The morning after we got back from vacation (which, I admit is now officially about 3 weeks ago), Eugene decided to run out to the store to pick up a few supplies for the weekend.

"Make me a list," he said, as he hopped around trying to put on a sock.

I grabbed my BlackBerry and wrote him a list of things I figured we'd need: eggs, buttermilk (for pancakes), turkey ham, salad greens, whole wheat bread, calamine lotion (for my UV rash), lemons, frozen passion fruit puree, and "anything else that looks good." I sent it to his e-mail and he glanced at it before leaving.

"Calamine lotion?"

"Just check if they have it!" I whined, scratching my incredibly itchy arms.

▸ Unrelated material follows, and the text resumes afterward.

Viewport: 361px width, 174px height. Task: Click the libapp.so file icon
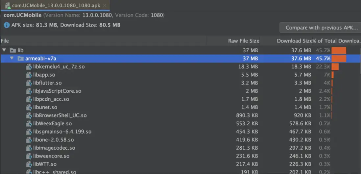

"And frozen passion fruit?"

"Yeah, it should be in the freezer with all the Spanish stuff." (::scratch scratch::)

He looked at me uncertainly, but grabbed the keys and headed out.

About 30 minutes later, he was back with two heavy bags. "They didn't have calamine lotion," he said as he dropped them on the floor in the kitchen.

"And what about the passion fruit?" I asked, scared to get my hopes up.

"Oh yeah," he said. "They had that. I got two different brands since I didn't know which you'd like."

At this, I quite literally jumped up with joy. "Oh BOY!!! Oh BOY! This is fantastic!"


I dug around in the bags until I found the two flat frozen packages of golden pulp. As anyone who has ever strained fresh passion fruit pulp from the fruit by the teaspoon can attest, having actual cups and cups (and cups!) of the stuff makes one feel very, very rich.

Coming home from vacation absolutely sucks. I mean there are just no other words to describe how terrible it feels to come back from a blissful week on a perfect little hot and sunny island to the melting sludge and biting wind of late winter in New York City.

But, I've learned that a healthy supply of tart and creamy passion fruit sorbet really does helps a lot. One spoonful (ok...ok...about 7 spoonfuls) of this sorbet eaten straight out of the ice cream maker, and I felt like I'd been whisked back to sunny Vieques (minus the security lines and the terrifying puddle jumper flight).

This sorbet could not be easier to make, and scoops up absolutely beautifully. It's also very affordable. About two dollars for the passion fruit puree, plus the water and sugar that you probably already have at home, will give you 4-5 cups of sorbet. Compare that with the $5 Ciao Bella and Whole Foods and everyone else charges for their tiny pints, and you've got some major savings.

So major in fact that I have no plans of EVER buying those tiny pints again! (I actually announced these intentions on Twitter the other day, much to the chagrin of the Ciao Bella twitter person who tried to convince me otherwise.)

Speaking of passion...

Most of you have already heard me blabbing on and on about this on Twitter and Facebook but in case you haven't, we have some news. Eugene and I are super happy to announce that we're engaged!!!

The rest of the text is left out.